In piazza S. Annibaliano alcuni operai lavorano da anni alla realizzazione di un parcheggio. «Finiremo tra circa un mese», dichiarano, ma, sul cartello, lo spazio vuoto al posto della data che dovrebbe indicare la fine dei lavori, lascia presagire che i tempi di realizzazione saranno ancora lunghi. Lungo viale Eritrea e viale Libia sorge un altro cantiere, questa volta più recente, e che dovrebbe durare 210 giorni. Qui da circa un mese si lavora per la riqualificazione di tutta l’area e per la realizzazione di un altro parcheggio. Il progetto, dal costo complessivo di 2,8 milioni di euro, prevede il rifacimento dello “square” centrale nel secondo tratto di viale Libia e la realizzazione di una di sorta di piccolo camminamento centrale con parcheggi a spina, da una parte, e posti auto in linea dall’altra.

«Il tutto senza che l’Amministrazione abbia chiesto il consenso dei residenti», dichiara Luca Asterri, residente del II municipio. «Un progetto senza logica – spiega il proprietario di una profumeria lungo viale Libia, nonché presidente Asat (Associazione Sinergie e Attività Territoriali) – Sarebbe stato più opportuno sistemare prima i marciapiedi che versano in condizioni disastrose». Avanzando verso viale Eritrea, di fronte alla chiesa di Santa Emerenziana, una struttura quadrata è recintata da cespugli finti che ogni tanto vengono colorati di verde.
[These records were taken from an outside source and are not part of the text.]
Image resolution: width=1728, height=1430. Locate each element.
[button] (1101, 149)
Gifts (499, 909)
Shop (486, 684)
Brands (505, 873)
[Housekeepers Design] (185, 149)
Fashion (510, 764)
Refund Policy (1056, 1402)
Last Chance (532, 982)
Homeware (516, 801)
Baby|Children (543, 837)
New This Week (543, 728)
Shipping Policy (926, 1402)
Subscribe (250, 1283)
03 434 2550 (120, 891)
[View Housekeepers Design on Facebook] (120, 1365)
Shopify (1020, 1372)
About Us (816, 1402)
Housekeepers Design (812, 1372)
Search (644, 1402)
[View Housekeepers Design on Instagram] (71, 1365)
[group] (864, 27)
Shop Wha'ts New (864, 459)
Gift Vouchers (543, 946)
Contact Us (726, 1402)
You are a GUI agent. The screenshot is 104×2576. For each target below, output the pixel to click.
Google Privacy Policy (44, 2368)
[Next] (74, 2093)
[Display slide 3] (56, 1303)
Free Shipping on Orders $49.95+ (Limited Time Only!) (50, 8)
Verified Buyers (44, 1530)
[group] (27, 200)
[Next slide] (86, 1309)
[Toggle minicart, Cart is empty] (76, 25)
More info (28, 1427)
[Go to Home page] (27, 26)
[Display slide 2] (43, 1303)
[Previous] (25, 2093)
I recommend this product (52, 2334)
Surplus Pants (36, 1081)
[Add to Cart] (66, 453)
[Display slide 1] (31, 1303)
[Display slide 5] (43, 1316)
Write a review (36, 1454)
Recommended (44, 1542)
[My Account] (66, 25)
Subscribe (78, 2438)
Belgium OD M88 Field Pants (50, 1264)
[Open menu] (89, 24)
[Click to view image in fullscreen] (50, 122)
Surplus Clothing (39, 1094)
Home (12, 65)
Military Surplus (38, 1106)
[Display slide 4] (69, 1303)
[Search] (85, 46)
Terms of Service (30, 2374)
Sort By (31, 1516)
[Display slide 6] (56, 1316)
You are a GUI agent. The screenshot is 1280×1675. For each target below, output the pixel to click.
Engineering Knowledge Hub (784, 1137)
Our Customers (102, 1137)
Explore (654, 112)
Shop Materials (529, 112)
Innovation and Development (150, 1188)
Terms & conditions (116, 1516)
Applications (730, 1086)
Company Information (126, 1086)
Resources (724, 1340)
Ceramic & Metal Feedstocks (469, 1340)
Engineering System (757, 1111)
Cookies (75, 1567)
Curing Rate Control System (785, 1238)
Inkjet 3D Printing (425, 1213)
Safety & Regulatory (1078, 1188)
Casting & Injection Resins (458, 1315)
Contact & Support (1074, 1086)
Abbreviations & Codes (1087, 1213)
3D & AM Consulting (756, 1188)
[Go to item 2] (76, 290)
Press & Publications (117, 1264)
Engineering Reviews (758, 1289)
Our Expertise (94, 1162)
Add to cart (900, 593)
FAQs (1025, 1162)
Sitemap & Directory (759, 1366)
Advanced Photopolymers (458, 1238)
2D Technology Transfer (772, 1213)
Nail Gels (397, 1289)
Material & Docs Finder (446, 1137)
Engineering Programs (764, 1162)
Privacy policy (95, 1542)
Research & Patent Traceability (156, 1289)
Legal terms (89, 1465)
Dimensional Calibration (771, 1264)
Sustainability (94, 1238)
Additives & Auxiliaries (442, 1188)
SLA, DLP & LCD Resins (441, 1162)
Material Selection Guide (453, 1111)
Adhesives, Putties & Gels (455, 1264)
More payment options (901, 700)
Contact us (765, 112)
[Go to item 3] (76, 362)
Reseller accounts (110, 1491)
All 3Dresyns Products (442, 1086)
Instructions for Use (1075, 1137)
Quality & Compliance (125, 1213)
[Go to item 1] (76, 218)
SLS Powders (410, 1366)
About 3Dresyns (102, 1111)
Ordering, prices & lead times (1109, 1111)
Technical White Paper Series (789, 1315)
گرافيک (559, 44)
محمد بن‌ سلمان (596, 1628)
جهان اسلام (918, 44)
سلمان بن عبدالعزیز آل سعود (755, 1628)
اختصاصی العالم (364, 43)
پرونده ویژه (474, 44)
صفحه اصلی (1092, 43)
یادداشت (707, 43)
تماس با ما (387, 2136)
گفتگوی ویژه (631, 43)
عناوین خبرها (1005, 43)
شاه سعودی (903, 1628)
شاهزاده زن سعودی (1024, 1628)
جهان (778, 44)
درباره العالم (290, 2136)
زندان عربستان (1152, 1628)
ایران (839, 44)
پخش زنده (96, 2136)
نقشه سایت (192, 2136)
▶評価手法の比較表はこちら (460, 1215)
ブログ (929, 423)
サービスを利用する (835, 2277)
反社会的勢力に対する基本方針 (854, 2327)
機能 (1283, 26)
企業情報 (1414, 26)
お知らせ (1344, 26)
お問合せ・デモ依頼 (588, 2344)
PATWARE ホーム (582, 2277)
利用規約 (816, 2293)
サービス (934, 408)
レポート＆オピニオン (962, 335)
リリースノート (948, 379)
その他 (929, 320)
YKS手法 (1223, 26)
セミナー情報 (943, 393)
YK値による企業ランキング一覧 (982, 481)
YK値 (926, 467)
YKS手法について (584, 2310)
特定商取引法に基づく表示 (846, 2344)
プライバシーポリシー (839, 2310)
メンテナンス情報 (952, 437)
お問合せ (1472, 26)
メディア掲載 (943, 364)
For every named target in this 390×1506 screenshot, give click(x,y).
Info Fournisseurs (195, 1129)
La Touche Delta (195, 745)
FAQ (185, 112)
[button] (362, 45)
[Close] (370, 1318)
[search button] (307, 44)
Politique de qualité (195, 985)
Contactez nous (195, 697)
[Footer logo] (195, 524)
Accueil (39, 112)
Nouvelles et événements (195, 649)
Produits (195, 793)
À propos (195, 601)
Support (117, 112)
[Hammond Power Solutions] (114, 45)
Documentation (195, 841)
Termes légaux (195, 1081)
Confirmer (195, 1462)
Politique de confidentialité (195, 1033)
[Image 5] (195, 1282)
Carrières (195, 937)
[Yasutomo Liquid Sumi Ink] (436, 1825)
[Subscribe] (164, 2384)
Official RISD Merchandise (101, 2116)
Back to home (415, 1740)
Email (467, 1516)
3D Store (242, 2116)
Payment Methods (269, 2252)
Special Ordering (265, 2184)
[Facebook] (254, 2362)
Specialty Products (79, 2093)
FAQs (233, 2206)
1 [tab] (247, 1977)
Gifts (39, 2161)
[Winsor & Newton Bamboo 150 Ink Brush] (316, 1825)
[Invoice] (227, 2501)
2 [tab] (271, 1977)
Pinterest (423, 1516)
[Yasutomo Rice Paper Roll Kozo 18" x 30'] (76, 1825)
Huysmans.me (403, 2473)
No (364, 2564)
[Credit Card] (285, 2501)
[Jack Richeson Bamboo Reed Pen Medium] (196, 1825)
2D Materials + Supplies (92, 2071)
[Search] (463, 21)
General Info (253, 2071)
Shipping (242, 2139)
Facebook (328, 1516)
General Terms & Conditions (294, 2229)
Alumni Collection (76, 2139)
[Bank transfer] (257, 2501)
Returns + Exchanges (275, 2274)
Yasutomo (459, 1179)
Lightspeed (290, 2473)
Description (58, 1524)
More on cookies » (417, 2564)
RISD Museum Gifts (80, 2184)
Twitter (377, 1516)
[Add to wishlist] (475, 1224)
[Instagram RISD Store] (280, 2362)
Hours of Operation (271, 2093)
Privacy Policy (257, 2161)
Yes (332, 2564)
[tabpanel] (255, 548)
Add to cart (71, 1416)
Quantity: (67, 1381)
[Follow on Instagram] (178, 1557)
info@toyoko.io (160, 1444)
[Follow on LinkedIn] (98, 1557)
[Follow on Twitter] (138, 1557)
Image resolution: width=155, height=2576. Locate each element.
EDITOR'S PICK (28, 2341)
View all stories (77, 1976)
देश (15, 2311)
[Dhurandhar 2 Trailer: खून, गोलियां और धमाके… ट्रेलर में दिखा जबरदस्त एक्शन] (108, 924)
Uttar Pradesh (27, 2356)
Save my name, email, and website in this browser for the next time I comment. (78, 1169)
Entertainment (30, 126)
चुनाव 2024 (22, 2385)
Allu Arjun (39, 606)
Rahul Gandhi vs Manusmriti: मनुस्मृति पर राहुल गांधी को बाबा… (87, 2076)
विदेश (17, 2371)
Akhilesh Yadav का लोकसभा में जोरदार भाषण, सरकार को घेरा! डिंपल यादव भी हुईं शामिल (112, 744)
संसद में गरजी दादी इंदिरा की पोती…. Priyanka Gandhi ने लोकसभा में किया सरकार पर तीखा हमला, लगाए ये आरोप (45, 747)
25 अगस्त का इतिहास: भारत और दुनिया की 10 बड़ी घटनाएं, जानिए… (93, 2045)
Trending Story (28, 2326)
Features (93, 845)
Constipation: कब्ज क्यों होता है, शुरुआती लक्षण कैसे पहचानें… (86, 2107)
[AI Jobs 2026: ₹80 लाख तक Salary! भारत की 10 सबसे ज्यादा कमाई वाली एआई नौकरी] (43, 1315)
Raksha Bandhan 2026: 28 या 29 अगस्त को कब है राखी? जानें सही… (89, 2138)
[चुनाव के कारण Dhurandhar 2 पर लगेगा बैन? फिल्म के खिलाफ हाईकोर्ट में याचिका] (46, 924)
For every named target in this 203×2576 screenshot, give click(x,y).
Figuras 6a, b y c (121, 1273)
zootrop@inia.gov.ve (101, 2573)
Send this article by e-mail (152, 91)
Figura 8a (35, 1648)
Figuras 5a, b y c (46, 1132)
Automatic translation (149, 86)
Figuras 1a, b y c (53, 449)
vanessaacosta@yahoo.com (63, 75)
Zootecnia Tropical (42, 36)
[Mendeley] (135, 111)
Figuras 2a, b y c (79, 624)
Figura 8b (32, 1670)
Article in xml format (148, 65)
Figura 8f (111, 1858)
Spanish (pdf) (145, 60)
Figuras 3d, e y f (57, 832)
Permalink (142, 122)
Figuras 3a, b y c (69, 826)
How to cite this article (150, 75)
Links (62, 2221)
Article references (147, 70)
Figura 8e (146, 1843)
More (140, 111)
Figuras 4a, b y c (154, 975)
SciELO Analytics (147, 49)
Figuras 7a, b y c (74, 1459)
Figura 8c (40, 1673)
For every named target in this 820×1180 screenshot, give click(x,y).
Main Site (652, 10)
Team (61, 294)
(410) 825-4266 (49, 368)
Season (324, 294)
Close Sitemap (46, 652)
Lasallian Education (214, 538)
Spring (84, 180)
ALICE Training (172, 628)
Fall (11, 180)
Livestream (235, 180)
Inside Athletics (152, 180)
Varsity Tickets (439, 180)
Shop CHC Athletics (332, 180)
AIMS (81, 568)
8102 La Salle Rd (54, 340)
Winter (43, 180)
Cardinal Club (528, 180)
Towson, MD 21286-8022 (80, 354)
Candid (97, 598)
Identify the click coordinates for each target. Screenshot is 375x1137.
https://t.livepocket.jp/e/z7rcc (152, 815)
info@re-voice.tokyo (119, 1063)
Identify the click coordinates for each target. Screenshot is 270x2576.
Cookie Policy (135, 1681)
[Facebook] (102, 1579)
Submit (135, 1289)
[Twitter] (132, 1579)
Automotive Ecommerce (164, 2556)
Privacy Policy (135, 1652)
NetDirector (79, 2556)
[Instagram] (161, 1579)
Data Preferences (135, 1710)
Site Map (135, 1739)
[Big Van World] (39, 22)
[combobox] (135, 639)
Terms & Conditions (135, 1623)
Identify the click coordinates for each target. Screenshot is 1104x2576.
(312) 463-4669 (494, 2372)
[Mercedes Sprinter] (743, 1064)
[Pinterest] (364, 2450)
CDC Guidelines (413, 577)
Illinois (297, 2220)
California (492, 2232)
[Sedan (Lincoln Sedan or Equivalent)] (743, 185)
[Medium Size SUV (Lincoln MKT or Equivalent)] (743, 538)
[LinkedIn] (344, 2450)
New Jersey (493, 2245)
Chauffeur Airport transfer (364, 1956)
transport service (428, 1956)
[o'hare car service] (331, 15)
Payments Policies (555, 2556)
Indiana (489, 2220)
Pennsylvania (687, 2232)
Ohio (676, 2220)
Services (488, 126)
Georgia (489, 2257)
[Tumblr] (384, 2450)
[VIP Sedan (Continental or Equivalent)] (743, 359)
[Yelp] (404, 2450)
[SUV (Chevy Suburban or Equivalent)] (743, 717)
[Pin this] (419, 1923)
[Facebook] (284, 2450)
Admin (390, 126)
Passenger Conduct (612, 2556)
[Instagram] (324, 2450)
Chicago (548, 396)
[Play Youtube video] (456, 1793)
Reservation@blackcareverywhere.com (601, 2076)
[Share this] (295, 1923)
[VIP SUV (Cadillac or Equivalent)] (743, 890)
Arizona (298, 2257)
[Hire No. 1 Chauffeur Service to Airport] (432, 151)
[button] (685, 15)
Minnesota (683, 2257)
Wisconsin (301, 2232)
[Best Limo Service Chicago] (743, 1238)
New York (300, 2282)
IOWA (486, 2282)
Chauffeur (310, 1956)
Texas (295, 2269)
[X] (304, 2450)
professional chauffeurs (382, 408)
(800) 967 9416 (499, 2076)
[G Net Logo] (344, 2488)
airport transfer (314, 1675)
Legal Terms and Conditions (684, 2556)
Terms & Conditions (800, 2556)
Davanti al mercato di piazza Gimma è in corso un intervento di riqualificazione della piazza. Una signora, sbirciando dalla rete di protezione, scuote la testa. «Che obbrobrio, denaro sprecato. Questo spazio andava solo ripulito, non distrutto per essere ricostruito da capo diventando un cumulo di cemento. Noi anziani ci venivamo spesso». Un’altra residente borbotta tra sé: «Piazza Gimma mi piaceva più prima».

Il parere, tra gli abitanti del II municipio è unanime. «Questo intervento sembra, a prima vista, togliere posti auto, non sarebbe stato meglio usare questi fondi per finire il parcheggio di piazza Annibaliano? Non sono state previste aiuole, solo squallidi camminamenti in cemento, con aree addirittura pavimentate per l’alloggiamento dei cassonetti», continua un abitante. Ritorniamo verso la fermata Sant’Agnese della metro B1, le cui scale prive di tettoia, a detta dei cittadini, diventano pericolosamente scivolose alla prima pioggia. A pochi metri da qui le case che fecero da sfondo al film “Ladri di Biciclette”, il mausoleo di Santa Costanza e il complesso monumentale di S. Agnese con l’Epitaffio di Sisinnus datato 314 d. C. Nel quartiere Trieste l’arte ha ceduto la parola al cemento e all’ennesimo cantiere.